Mechanism study on the effects of power modulation on energy coupling efficiency in infrared laser welding of highly-reflective materials

Abstract

High-reflectivity of materials, such as magnesium, copper and aluminum, results in low thermal efficiency of their infrared laser welding processes. AZ31 magnesium alloy was selected to study the effects of power modulation on energy coupling efficiency in laser welding of highly-reflective materials. A model for the relationship between energy coupling efficiency and modulation parameters was obtained. The energy coupling efficiency in optimized modulated-power laser welding was about 1.58 times that in constant-power welding. The mechanism was explored by analyzing keyhole evolution and the resulted pressure distribution along keyhole wall during welding. The keyhole evolutions in laser continuous welding of common material (Q345 steel, reflectivity of 65%) and highly-reflective material (AZ31, reflectivity of 85%) were observed through high-speed imaging by utilizing a half sandwich method.
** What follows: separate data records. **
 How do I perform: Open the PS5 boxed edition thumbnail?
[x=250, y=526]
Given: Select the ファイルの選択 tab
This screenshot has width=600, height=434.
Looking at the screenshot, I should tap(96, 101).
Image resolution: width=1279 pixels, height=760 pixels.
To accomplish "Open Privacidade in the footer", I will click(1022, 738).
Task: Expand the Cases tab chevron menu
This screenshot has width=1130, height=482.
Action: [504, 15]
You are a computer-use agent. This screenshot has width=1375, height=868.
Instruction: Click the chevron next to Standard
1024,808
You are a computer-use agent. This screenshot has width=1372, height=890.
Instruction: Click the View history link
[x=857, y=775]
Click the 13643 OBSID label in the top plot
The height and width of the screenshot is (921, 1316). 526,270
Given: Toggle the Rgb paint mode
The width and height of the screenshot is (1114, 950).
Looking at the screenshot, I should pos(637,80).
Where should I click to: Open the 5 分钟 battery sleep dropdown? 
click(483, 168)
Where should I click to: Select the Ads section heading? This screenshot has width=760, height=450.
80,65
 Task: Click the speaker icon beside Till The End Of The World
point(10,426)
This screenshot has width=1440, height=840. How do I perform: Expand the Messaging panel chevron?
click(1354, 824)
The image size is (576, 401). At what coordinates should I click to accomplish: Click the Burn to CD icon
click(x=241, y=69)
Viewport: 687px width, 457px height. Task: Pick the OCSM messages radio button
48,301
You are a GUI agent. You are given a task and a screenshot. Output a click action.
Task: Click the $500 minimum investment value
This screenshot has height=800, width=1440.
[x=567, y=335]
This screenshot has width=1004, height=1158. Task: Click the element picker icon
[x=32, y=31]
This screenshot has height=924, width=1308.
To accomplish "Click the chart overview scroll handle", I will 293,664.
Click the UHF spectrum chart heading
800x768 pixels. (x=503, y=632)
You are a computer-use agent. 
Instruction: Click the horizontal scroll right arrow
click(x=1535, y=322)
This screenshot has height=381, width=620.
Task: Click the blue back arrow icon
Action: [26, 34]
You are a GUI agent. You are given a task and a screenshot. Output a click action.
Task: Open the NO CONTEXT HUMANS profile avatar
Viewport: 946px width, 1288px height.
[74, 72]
The results indicated that the secret of improving energy coupling efficiency of laser welding process of highly-reflective materials through power modulation was the formation of a deep keyhole and its long life. When instantaneous power decreased from the peak, there was still enough recoil pressure at the bottom of keyhole to resist surface tension and hydrostatic pressure of liquid metal, which was the fundamental reason for the long time existence of keyhole with a large depth.